Goldman Sachs counters private equity poaching with new path to buyside roles

Goldman Sachs is offering select junior bankers the opportunity to move into its asset management division as part of a new strategy to stem private equity poaching and retain top early-career talent.

The initiative was announced in a memo sent to interns by Dan Dees, Co-Head of Goldman’s Global Banking & Markets division. The programme will offer full-time investment banking roles, with a guaranteed transition to asset management after two years. The unit includes Goldman’s expanding platforms across private equity, secondaries, and private lending.

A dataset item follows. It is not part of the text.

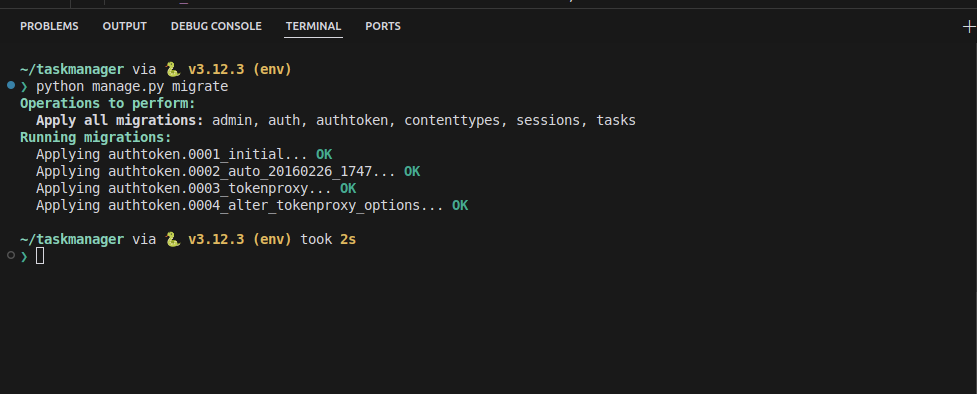This screenshot has height=394, width=977.
Task: Switch to the OUTPUT tab
Action: [125, 26]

“We will introduce an additional early entry point for those of you interested in exploring buyside careers,” Dees wrote in the internal communication.

The move comes as major private equity firms, including General Atlantic, Apollo, and TPG, have recently paused aggressive junior hiring timelines. These “on-cycle” recruiting practices often lock in investment banking talent for associate roles before they’ve completed even one year on the desk. JPMorgan earlier this summer barred juniors from accepting such future-dated offers, while Goldman plans to have analysts attest they won’t commit to rival roles prematurely.

The firm’s asset and wealth management arm raised $18bn last quarter for its alternative investment strategies, reflecting the growing scale and appeal of internal buyside opportunities. That includes capital for growth equity, secondaries, and a newly formed private credit unit.

With this talent strategy shift, Goldman joins a broader industry trend of providing more mobility, internal career mapping, and long-term incentives to counteract the draw of external private equity opportunities.